Exercise aim: Your task is to copy the stretch of lines in the records below that begins with the line containing "Régimen de derechos de autor (672, 638)" and ends with the line containing "Tipo de soporte (336, 817)", exactly as written, with nothing added.

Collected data
= = = =

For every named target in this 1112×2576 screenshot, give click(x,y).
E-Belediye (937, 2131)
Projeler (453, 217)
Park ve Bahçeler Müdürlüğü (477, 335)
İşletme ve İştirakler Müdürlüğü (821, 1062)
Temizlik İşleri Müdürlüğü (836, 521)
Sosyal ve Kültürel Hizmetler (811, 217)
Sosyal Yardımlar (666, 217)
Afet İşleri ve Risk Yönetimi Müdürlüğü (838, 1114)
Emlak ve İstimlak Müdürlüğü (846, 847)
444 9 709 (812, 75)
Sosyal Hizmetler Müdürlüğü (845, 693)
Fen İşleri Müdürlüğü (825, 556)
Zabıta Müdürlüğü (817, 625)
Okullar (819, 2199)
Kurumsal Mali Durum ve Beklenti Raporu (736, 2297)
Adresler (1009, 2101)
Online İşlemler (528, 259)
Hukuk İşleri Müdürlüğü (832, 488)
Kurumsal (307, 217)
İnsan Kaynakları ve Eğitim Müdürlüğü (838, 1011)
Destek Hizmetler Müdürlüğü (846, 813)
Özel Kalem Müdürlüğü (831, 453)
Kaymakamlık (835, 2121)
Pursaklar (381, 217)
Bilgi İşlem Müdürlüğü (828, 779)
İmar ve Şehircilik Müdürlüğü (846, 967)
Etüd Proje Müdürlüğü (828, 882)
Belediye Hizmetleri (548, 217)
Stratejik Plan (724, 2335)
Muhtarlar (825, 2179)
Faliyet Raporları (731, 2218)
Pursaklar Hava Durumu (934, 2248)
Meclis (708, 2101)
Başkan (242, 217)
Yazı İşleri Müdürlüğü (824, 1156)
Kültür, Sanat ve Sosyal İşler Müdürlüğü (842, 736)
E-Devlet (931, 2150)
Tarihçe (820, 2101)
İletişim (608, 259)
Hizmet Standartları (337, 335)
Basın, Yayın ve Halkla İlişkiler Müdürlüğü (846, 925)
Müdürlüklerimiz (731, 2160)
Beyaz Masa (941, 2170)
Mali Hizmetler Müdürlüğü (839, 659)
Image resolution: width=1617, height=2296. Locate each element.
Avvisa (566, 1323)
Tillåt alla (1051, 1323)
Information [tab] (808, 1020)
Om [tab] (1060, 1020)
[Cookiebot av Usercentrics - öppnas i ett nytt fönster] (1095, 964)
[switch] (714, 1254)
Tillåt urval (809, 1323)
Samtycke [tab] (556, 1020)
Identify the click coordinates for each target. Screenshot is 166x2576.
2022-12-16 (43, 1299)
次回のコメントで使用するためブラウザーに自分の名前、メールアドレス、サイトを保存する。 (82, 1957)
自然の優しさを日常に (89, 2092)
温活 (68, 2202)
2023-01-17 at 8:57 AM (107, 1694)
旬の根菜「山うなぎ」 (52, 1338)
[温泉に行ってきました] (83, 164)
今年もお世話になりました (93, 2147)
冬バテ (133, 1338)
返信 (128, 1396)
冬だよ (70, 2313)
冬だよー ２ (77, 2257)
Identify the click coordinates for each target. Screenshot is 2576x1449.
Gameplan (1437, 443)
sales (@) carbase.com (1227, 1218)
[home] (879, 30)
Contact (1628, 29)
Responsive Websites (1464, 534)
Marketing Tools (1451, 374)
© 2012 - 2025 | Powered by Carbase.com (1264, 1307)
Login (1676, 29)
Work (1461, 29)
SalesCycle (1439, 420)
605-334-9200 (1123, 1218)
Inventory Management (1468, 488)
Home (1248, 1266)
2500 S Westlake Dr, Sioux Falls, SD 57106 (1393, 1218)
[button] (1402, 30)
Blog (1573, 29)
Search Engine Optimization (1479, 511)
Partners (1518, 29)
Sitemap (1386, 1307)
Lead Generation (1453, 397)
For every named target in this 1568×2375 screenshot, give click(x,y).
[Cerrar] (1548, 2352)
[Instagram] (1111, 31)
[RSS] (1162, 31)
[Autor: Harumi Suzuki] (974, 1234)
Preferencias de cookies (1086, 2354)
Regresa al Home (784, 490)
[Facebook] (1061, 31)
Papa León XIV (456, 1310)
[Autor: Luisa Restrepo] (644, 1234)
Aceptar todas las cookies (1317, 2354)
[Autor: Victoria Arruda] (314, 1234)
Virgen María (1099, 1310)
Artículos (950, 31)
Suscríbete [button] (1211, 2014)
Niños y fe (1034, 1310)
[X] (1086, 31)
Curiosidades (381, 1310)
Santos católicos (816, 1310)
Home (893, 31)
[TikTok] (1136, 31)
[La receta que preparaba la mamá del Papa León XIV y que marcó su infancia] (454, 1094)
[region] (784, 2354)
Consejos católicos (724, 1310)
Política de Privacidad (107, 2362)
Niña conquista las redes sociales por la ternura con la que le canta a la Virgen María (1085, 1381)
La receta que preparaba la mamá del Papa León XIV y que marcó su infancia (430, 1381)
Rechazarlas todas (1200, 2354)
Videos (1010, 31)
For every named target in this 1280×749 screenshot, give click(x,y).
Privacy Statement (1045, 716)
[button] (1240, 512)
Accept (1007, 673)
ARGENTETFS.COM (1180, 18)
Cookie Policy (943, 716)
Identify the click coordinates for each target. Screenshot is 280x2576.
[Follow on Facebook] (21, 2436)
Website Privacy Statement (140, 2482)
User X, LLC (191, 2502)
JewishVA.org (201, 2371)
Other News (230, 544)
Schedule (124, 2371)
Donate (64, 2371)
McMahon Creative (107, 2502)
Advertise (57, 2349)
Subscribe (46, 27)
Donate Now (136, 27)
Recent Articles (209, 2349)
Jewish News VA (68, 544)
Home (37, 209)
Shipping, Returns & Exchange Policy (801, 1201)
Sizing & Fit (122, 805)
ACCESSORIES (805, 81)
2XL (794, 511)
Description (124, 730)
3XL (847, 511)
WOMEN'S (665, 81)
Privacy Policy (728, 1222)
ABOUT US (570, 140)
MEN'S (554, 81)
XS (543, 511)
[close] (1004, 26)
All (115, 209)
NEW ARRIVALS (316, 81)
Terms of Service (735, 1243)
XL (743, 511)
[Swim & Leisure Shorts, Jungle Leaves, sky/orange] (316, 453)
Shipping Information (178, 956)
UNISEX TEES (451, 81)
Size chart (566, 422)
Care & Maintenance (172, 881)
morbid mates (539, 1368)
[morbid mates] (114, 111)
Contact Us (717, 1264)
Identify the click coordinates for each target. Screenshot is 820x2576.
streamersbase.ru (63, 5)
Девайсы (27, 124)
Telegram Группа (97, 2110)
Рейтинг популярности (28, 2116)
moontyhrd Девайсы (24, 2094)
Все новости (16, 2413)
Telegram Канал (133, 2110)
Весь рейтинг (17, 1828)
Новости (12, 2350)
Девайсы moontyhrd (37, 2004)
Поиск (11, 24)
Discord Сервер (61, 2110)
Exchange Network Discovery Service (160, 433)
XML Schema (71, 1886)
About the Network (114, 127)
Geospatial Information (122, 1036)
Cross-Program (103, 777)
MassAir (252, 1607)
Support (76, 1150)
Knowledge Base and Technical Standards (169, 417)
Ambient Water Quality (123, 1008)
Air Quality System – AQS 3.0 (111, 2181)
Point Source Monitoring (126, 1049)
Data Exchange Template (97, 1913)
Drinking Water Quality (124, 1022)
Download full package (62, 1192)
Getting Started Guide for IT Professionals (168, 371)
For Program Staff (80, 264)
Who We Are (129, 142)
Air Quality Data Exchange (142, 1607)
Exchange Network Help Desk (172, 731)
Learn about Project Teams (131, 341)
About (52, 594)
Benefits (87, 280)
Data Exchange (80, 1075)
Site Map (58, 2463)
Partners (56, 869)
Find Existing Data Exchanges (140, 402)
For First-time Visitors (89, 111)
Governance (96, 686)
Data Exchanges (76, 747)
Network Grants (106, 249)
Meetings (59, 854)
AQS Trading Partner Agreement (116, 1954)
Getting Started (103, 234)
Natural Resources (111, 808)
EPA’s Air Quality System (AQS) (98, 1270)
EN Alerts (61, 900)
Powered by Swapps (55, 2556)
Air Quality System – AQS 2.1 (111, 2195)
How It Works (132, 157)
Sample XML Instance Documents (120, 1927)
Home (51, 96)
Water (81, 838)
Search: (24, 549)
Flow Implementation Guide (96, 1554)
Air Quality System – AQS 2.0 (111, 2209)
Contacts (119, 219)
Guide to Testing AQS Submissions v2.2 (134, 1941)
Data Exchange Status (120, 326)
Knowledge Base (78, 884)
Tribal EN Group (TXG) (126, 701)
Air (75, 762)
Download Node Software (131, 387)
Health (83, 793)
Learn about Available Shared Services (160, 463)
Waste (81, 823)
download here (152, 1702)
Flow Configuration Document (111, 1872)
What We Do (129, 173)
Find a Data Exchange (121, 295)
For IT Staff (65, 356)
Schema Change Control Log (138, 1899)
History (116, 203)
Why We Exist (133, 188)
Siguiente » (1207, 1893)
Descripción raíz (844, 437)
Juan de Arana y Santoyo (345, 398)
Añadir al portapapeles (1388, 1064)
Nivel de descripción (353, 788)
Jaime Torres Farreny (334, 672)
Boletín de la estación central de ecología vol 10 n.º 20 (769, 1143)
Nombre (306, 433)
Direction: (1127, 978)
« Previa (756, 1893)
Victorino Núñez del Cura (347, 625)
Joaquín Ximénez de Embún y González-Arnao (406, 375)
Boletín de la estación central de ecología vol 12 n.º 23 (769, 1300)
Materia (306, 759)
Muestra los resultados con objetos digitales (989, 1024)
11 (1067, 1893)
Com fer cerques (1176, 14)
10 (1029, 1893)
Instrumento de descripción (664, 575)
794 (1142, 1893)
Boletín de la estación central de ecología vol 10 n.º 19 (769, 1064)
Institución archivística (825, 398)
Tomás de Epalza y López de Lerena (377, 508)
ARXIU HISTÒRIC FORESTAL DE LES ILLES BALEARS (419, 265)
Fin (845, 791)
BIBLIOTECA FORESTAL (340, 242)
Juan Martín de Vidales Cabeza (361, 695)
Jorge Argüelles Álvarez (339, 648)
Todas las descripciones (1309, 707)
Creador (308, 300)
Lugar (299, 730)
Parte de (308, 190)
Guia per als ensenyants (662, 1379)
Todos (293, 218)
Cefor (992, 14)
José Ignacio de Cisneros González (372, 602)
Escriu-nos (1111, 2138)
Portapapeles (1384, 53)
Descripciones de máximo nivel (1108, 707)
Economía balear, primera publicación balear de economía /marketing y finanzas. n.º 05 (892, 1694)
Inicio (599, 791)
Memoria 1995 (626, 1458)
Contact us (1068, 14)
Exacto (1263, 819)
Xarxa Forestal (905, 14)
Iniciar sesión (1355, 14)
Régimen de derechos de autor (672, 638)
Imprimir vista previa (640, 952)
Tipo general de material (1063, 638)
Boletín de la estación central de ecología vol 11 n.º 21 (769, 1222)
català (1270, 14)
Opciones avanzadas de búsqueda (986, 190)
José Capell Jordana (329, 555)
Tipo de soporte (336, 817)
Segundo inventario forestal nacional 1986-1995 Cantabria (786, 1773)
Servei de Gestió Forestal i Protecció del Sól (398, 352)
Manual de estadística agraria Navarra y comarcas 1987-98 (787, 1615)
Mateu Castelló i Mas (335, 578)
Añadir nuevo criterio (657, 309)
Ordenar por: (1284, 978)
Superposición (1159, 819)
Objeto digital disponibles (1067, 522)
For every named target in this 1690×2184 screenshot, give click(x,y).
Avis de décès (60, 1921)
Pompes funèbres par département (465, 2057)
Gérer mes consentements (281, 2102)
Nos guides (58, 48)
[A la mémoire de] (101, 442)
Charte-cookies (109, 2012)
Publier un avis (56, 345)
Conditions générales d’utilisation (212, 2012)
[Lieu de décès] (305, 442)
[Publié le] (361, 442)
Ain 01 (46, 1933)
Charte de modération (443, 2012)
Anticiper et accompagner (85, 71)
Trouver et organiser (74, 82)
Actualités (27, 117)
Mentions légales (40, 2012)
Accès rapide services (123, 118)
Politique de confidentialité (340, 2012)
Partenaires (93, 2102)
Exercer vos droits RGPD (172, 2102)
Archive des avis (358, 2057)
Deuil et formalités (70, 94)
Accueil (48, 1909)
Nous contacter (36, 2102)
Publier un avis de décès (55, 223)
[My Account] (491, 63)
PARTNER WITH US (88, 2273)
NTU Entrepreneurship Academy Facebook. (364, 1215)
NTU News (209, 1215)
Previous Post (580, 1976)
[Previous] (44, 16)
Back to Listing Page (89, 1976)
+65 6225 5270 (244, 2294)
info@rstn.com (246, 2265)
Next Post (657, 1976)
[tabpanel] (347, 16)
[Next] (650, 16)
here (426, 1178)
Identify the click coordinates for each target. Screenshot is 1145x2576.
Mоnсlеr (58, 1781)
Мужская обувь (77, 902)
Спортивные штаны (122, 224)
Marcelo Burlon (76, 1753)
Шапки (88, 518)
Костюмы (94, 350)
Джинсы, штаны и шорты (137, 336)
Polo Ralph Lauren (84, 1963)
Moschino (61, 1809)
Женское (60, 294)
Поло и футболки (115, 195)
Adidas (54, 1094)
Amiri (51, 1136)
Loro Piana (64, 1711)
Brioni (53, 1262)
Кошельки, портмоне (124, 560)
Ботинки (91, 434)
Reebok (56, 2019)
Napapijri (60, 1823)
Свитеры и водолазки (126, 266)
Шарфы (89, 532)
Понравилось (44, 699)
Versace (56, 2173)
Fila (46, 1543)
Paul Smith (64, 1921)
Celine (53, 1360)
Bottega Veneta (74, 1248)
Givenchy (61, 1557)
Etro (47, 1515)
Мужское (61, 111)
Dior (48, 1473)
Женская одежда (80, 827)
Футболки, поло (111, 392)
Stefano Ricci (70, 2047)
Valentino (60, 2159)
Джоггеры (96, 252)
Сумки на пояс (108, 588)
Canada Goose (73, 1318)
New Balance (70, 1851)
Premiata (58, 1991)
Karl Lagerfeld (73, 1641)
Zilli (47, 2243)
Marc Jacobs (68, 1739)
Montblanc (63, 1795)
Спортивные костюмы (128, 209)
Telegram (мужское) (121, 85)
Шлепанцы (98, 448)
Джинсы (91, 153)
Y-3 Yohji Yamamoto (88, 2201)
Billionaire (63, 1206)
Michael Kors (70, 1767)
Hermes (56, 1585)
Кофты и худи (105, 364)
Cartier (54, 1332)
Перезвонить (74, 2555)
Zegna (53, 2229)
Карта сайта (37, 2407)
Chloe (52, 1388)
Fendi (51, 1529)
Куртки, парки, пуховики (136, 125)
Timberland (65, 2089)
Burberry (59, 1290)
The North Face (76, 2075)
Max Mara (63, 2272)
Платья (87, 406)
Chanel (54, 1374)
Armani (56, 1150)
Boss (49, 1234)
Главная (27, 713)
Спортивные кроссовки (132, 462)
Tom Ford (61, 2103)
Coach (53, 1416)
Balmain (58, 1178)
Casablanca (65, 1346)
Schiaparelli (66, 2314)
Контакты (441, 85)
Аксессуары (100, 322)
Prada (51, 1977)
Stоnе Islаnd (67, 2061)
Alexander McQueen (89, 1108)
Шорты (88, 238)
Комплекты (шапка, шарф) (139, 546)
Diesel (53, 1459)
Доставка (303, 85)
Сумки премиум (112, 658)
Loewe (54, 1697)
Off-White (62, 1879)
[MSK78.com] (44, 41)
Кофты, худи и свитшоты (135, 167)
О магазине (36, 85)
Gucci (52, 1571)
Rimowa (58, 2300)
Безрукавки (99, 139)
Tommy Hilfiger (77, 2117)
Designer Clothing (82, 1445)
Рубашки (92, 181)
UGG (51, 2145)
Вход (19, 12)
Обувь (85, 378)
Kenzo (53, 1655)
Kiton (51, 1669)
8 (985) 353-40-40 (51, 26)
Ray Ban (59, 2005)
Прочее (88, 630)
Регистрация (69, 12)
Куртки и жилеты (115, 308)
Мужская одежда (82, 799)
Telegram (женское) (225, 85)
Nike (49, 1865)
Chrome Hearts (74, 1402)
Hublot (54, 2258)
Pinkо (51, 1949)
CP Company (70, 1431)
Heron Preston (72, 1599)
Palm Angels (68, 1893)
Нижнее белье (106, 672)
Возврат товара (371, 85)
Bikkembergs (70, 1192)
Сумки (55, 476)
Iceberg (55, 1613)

= = = =

Response to this exercise:
Régimen de derechos de autor (672, 638)
Imprimir vista previa (640, 952)
Tipo general de material (1063, 638)
Boletín de la estación central de ecología vol 11 n.º 21 (769, 1222)
català (1270, 14)
Opciones avanzadas de búsqueda (986, 190)
José Capell Jordana (329, 555)
Tipo de soporte (336, 817)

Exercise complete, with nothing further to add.